After a strong open and rally up near the weekly highs, markets have softened some, and currently sit near the middle of their daily range. Of all three indexes, the Nasdaq is the relative laggard, down 0.5%. Both the S&P 500 and Russell 2000 are each down by about 0.2%, while bonds and metals are up about a half percent.
Over the past four trading days, markets have seesawed back in forth between the range formed by the highs from last week at 1514 on the SPX, and Monday’s lows of 1495. There have been multiple attempts to regain the highs, but each rally is met with aggressive selling at the top of the range.
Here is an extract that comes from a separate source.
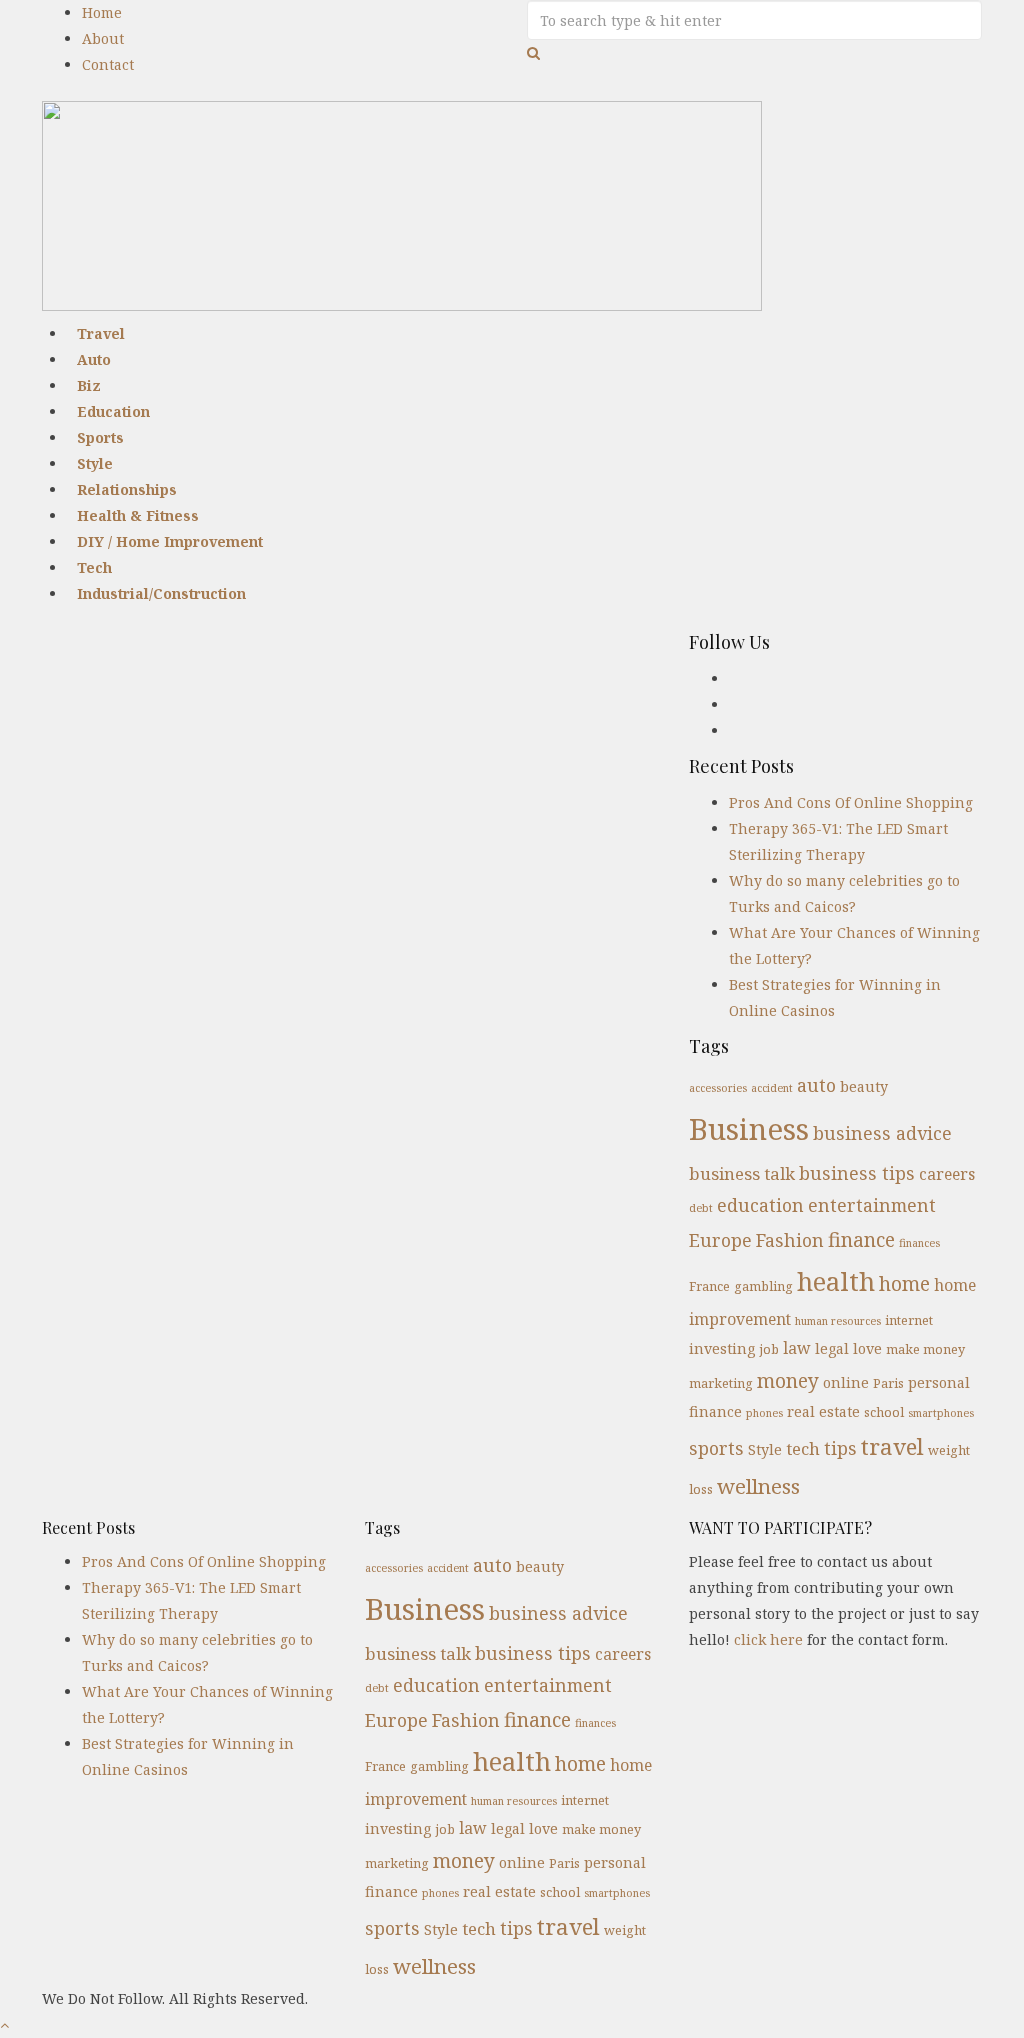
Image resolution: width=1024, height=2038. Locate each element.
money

This pattern can prove frustrating for traders, and many will sit on the sidelines until there is a definitive break in either direction.
CHART OF THE DAY
Nike (NKE) – Despite a surge higher from the 45 area(split adjusted) in November, 2012 to 54 at present levels, there continues to be growing skepticism toward NKE. The shares have been guided higher by their 20-day moving average since 11/16, and the recent pullback to that trendline looks like a good buying opportunity.
Despite its recent strength, sentiment toward NKE remains skeptical. Currently, there are over two puts in the front three months’ open interest for every call. Capitulation by these bearsh could act as a tailwind toward the shares. Additionally, analysts aren’t buying in to the NKE story. Since its inception, NKE has rallied from $1.50/share to its current price of about 52. Despite this massive rally and strong fundamental story, 12 of the 17 analysts covering the equity still have it rated a “hold.” This creates room for future upgrades, which would drive NKE higher. I like an entry here with a stop on a close below 53.50. I’d initially target a move to the previous highs around 57, and would look for an eventual break to new all-time highs.
WHAT I’M EXPECTING
A retest of Monday’s lows. Given the range-bound action, try to buy dips near 1495 on the SPX, and sell rallies into 1514. The formation we’re seeing on the daily charts is known as a “Broadening top,” and these can be difficult to trade. Essentially, it’s a widening of the range, where a series of higher highs and lower lows emerge. These can often signal uptrend reversals, but I’m not quite ready to say a top is in. That said, treat this as a range, and should markets break in one way, that should be your short-term directional bias. Levels of interest going forward are 1525, 1514, 1500, 1495, and 1474 on the SPX. Given the current balance in the market and lack of real trend over the past few days, less is more until we get a break.